Some background context here. The Social Security Administration (SSA) issued a termination for convenience on Contract 28321324P00050184 The State of Maine’s Department of Health and Human Services under which the State of Maine was able to submit social security card applications requested by parents at the time of birth. Termination of this contract meant that parents could no longer request the cards at the hospital, but would have to drive with their newborn to one of the eight social security field offices located across the state.

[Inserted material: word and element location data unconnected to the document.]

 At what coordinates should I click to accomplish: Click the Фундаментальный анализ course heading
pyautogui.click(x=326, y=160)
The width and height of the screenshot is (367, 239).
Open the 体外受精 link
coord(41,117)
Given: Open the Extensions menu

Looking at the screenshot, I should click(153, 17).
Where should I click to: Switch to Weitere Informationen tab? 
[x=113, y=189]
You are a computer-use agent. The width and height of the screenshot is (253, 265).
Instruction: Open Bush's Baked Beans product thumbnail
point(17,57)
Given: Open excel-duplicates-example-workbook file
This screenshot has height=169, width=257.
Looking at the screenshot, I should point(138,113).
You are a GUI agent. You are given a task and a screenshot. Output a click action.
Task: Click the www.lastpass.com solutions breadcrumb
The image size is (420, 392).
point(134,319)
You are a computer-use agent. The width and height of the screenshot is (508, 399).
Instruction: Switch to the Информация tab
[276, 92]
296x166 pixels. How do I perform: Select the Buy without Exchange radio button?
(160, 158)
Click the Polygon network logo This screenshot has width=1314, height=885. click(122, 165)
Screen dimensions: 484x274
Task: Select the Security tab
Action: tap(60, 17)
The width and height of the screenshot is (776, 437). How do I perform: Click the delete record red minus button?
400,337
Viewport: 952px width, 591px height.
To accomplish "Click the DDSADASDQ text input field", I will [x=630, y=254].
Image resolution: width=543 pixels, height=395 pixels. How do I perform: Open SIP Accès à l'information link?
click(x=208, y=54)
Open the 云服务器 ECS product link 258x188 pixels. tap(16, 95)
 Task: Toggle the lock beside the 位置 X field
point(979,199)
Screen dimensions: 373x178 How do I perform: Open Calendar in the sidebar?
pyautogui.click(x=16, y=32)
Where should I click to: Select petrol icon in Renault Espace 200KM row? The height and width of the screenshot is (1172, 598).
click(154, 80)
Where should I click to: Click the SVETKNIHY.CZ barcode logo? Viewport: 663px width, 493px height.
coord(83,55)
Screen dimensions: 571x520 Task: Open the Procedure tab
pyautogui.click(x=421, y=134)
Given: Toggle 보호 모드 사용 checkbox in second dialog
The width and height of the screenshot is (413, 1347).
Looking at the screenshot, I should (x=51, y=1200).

As expected, stuff hit the fan when this hit the news and the Maine Congressional delegation cried foul 9especially as from everything seen in the context this was a political punishment directed by the White House. In the heat of the moment, the SA administrator said, “My Bad. Mistakes happen. We will reinstate the contract.”
I wrote my concerns that this could not be done legally without doing a entire new contract action because when the SSA modified the contract, they set the end date for February 28, 2025. This mean the contract was “dead” and could not be “revived.”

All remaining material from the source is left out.